Untuk target milenial misalnya, maka si empunya brand akan mencitrakan dirinya lekat dengan milenial, dari cara berpakaian, cara bicara sampai dengan kendaraan, kalo perlu bikin motor custom dan jaket distro biar kece, plus atribut bermusiknya. Yang targetnya ibu rumah tangga, dibikinlah komunitas emak-emak, bicara soal harga pasar yang tinggi serta berbagai narasi yang terkait dengan ini.Â
Masih banyak lagi lainnya, mulai dari 'piye kabare', Partai Zaman Now, sampai dengan Anti Poligami, semua adalah bahasa untuk menggait suara, sesuai dengan pangsa pasar yang dibidik.
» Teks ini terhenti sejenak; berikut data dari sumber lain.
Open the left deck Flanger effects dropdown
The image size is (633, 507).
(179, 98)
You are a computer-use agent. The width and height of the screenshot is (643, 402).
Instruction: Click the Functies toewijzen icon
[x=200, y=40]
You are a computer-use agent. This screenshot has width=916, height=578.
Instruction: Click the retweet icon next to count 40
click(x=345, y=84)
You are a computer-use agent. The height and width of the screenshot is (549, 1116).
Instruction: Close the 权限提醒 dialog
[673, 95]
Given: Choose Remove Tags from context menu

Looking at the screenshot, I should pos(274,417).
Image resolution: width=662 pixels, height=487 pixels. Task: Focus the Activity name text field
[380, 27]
Bahkan pak Mahfud MD sendiri sempat bicara di salah satu episode Indonesia Lawyer Club, ketika dirinya hendak diumumkan menjadi Cawapres --yang kemudian tak jadi, ia mendapatkan arahan untuk naik motor bareng pak Presiden dengan pose yang sudah ditentukan, semua ini adalah desain bagaimana kampanye itu dibangun, agar sesuai dengan target pasar yang dibidik.
Hal-hal yang kita lihat, adalah hasil kreasi kreatif dari sejumlah profesional agar apa yang disampaikan, kata-kata yang terucap, pakaian yang dikenakan, manuver yang dilakukan, berakselerasi pada elektoral.
Namun diluar jalur bahasa pemasaran yang resmi, geliat yang tak resmi juga mencuat, dengan mengandalkan isu purba agama dan kesukuan. Dan bahkan, inilah yang justru jadi pertarungan sesungguhnya di Pilpres kali ini. Padahal, ini semua adalah panggung depan yang kita tonton, dan tak lebih dari reality show dengan rating tinggi. Karena hasil akhir yang menentukan adalah Panggung Belakang.
Yang disebut Panggung Belakang, jauh dari hiruk pikuk layar kaca yang dipertontonkan, tapi lobi-lobi dimana target utama mereka terealisasi, apapun targetnya. Itu sebabnya banyak yang bilang politik itu cair, sekarang terlihat mesra, besok bisa jadi beda suara. Sekarang satu bejana, besok bisa jadi lawan berebut pangan.
Kondisi di belakang panggunglah yang menentukan, hal yang tidak dilihat masyarakat kebanyakan. Apa yang saat ini terlihat sebagai sebuah perbedaan, besok bisa jadi panggung kolegial. Dalam sejarah kita, panggung belakang ini sudah menunjukkan begitu banyak konstelasi yang berubah dengan cepat. Bisakah dalam 2019-2024 tidak ada partai opisisi, tapi semua menjadi pendukung pemerintah? Sangat mungkin terjadi, indikasinya pun ada.
Panggung Belakang, adalah upaya politik sebenarnya, perebutan kekuasaan dan pengaruh untuk menggolkan ideologi dari masing-masing pihak atau orang, yang kadang berbeda jauh dari panggung depan yang selama ini kita lihat, yang oleh masyarakat dijadikan material untuk 'tawuran digital'. Bahkan tak sedikit orang yang mengaitkan Panggung Belakang ini, sebagai bagian dari 'dialektika' yang dipaparkan dengan vulgar sebagaimana ditelanjangi lewat film dokumenter Sexy Killers.
Sebagaimana disampaikan oleh produser film ini, Didit Haryo Wicaksono, bahwa semua data dalam film dokumenter ini melalui riset yang sangat kuat, untuk memberitahukan ke masyarakat tentang adanya permasalahan energi yang serius di negeri ini. Permasalahan itu tak lepas dari oligarki kekuasaan para penguasa, maupun yang hendak berkuasa di masa yang akan datang, sebagaimana dikutip dalam suara.com.
Film dokumenter ini mencuat karena menyajikan informasi bahwa sejumlah pemegang saham di sejumlah perusahaan tambang dan yang menggarap proyek pembangkit listrik, dimiliki oleh sejumlah orang yang merupakan bagian dari Pilpres kali ini.
Panggung Depan politik itu adalah kontennya, sementara Panggung Belakang adalah substansi dari politik yang sebenarnya, yang tak kasat mata, namun ada dan menjadi penentu akhir cerita.